PROBLEM REQUIREMENTS - Which lines in the records below contain the word "screenshot"? Copy each one out.

**** SUPPLIED RECORDS

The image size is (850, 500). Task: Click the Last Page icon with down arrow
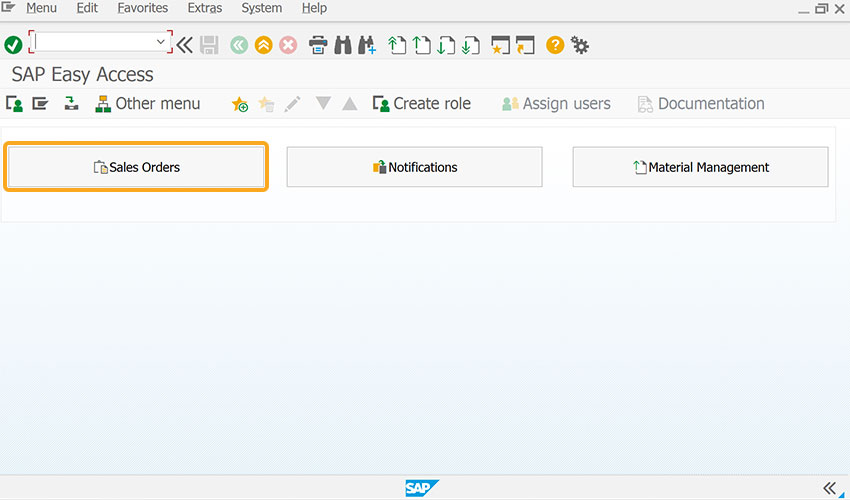(x=471, y=45)
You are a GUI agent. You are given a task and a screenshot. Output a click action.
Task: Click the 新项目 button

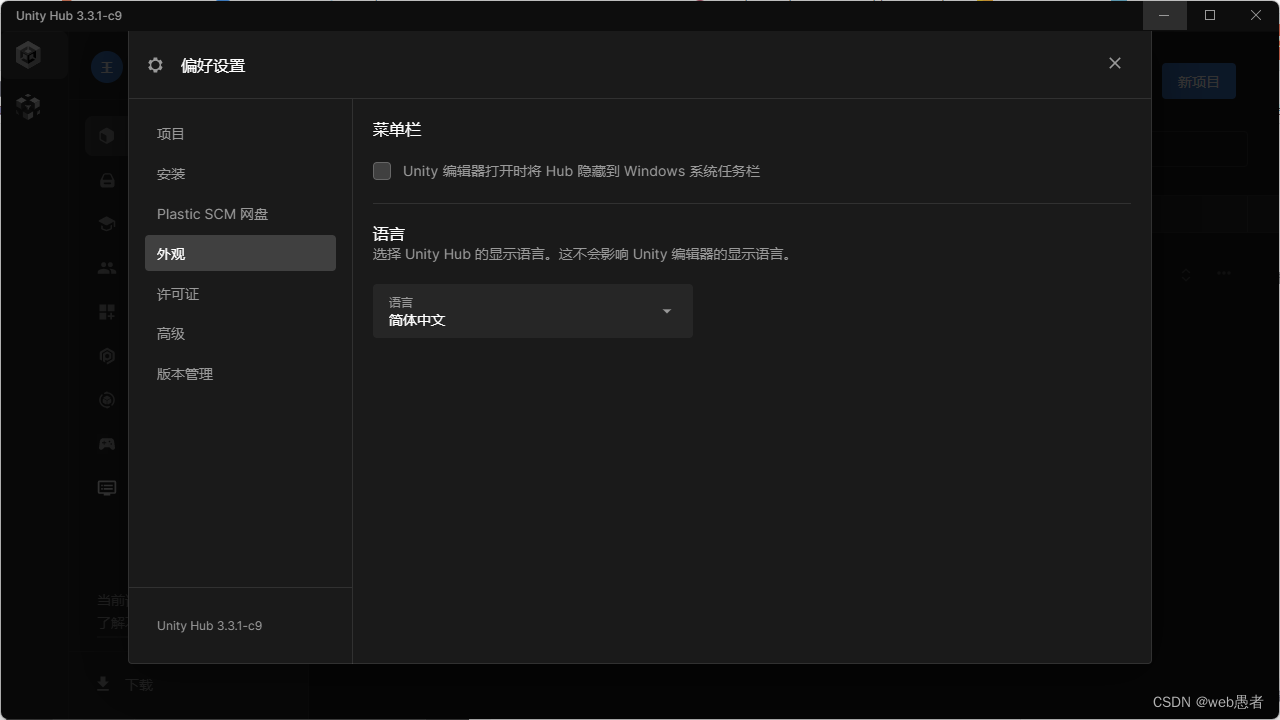(1198, 81)
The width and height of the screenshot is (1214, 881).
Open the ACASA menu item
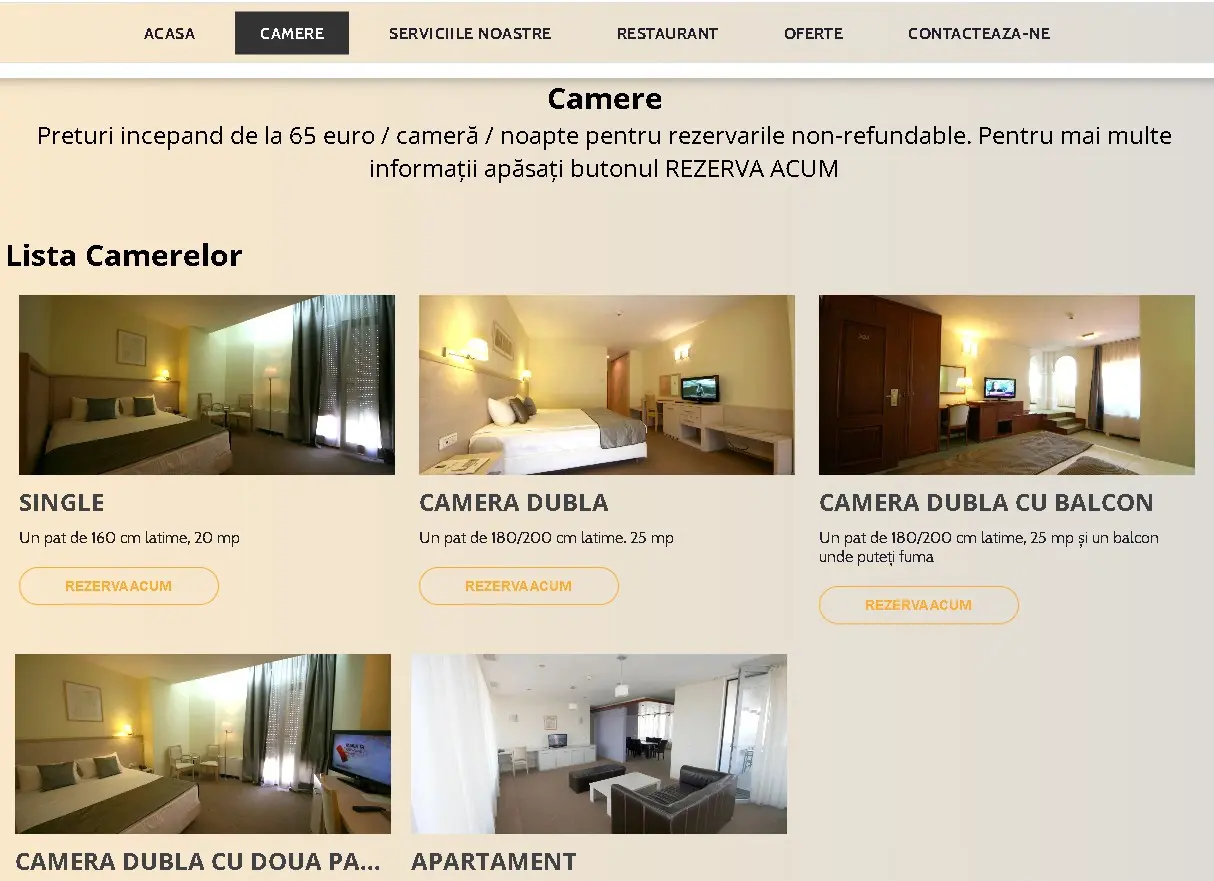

********

OUTPUT OF THE TASK -
You are a GUI agent. You are given a task and a screenshot. Output a click action.
The width and height of the screenshot is (1214, 881).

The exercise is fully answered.